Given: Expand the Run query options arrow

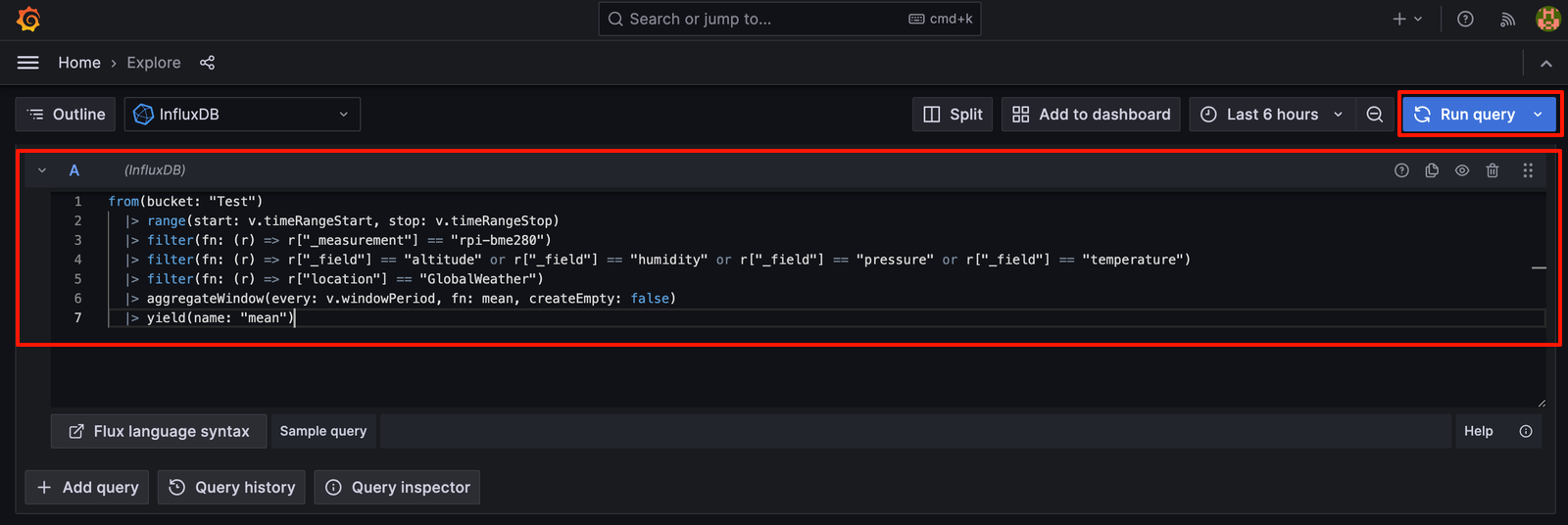Looking at the screenshot, I should 1539,115.
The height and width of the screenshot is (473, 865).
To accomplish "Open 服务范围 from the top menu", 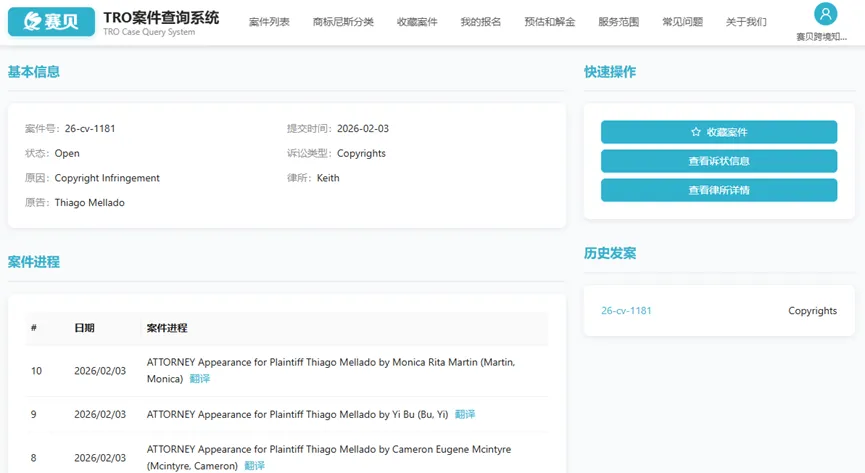I will 619,22.
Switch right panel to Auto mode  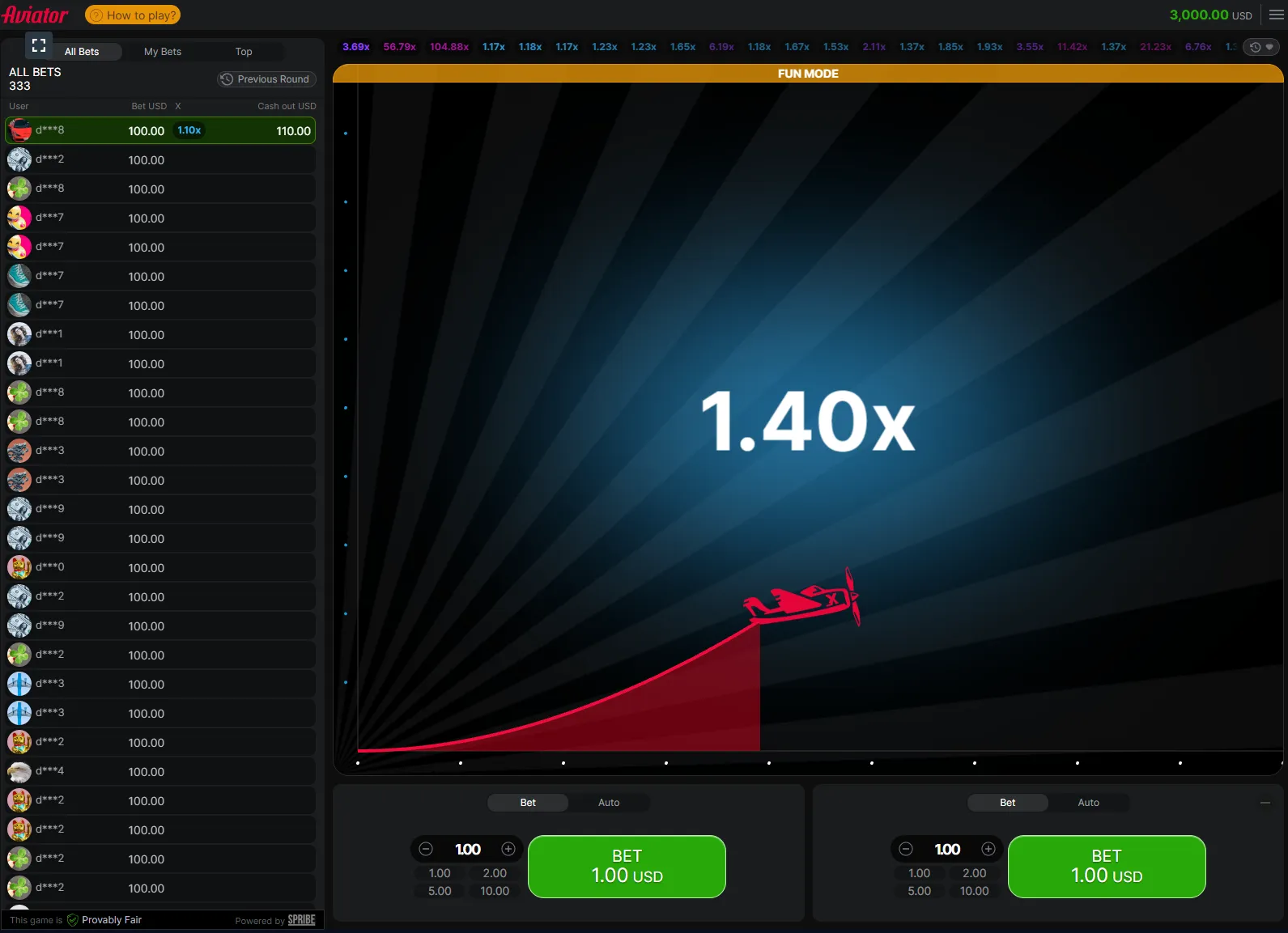(1088, 803)
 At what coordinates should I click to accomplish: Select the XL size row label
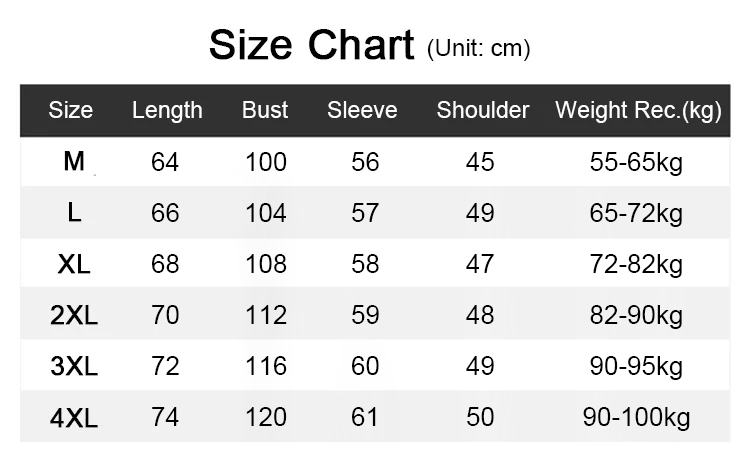pos(74,264)
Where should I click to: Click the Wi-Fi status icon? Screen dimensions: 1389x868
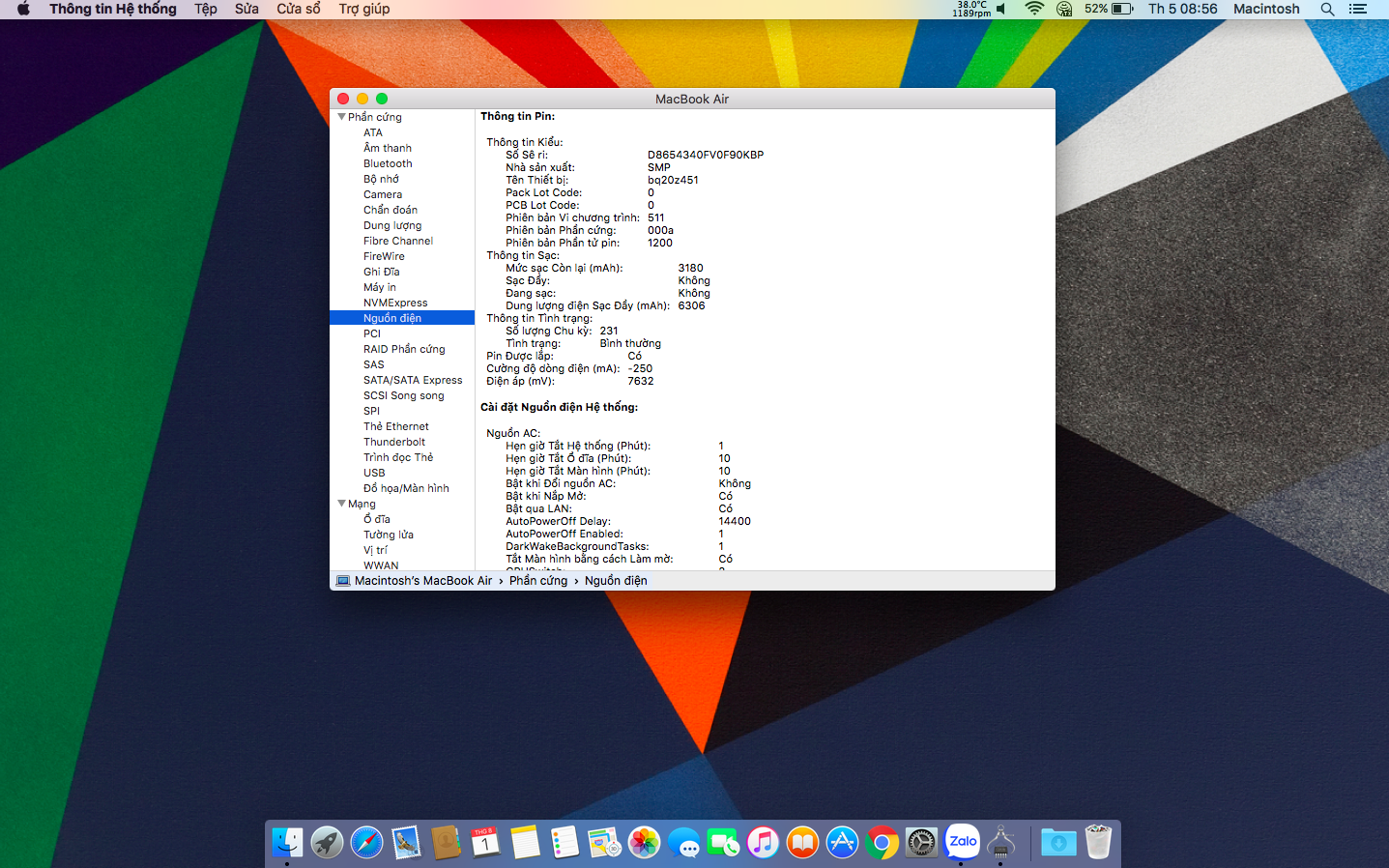(1033, 9)
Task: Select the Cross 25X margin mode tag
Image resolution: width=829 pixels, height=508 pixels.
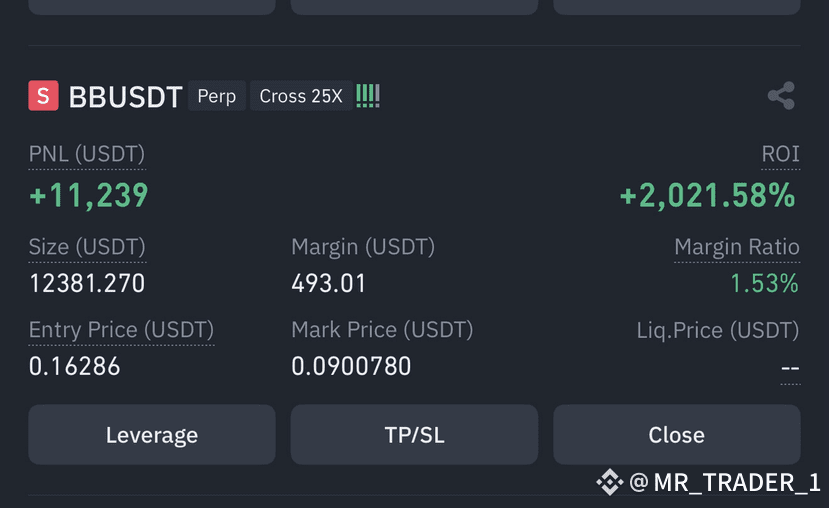Action: tap(301, 96)
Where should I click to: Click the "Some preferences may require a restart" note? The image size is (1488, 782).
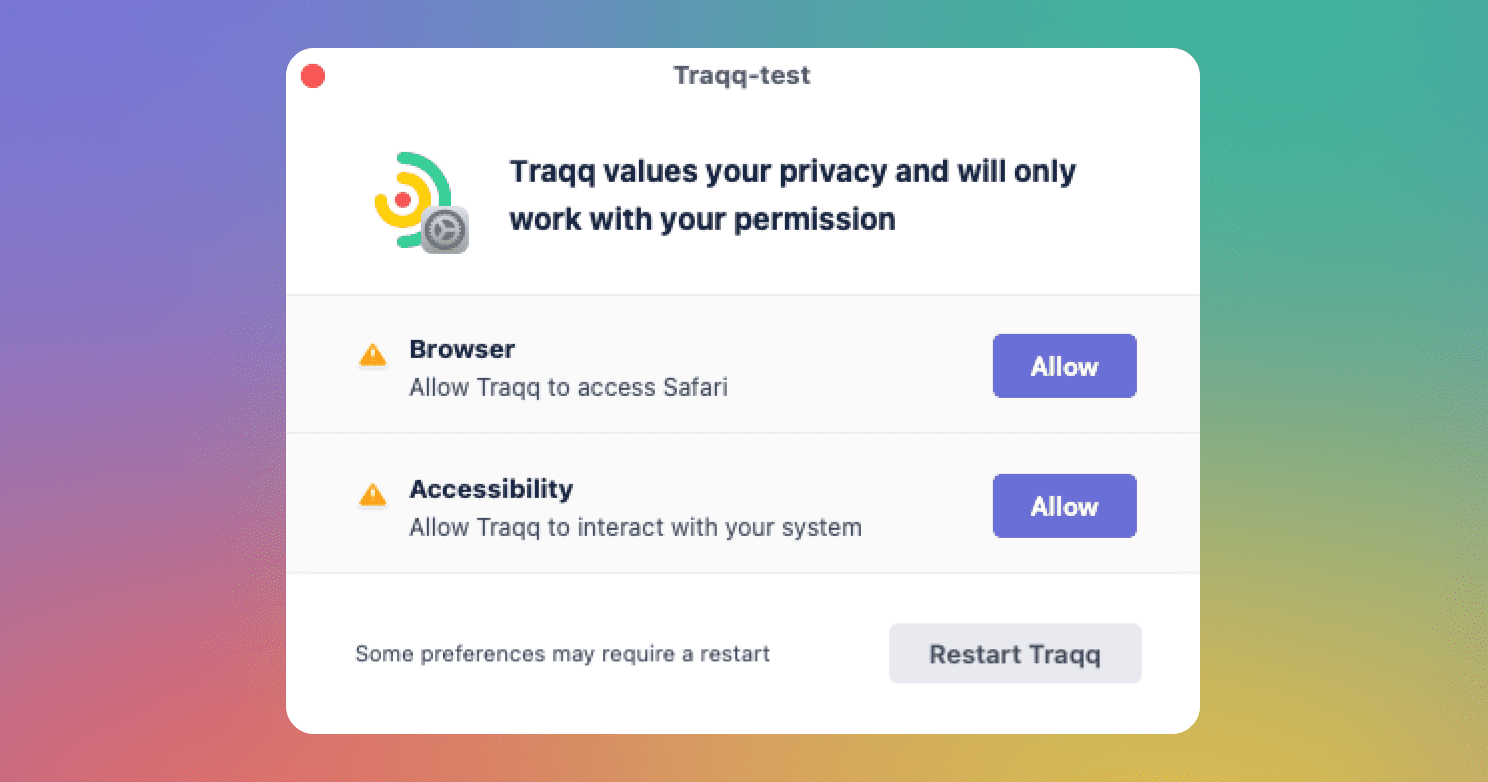563,654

○ ○ ○ ○

● INSTRUCTIONS FOR THE TASK
Please return only the lines running from the line with "Task: Select the Cross 25X margin mode tag" to the final line of the data, both included, exactly and without any pictures.

● RESPONSE
Task: Select the Cross 25X margin mode tag
Image resolution: width=829 pixels, height=508 pixels.
Action: tap(301, 96)
Where should I click to: Click the "Some preferences may require a restart" note? The image size is (1488, 782).
563,654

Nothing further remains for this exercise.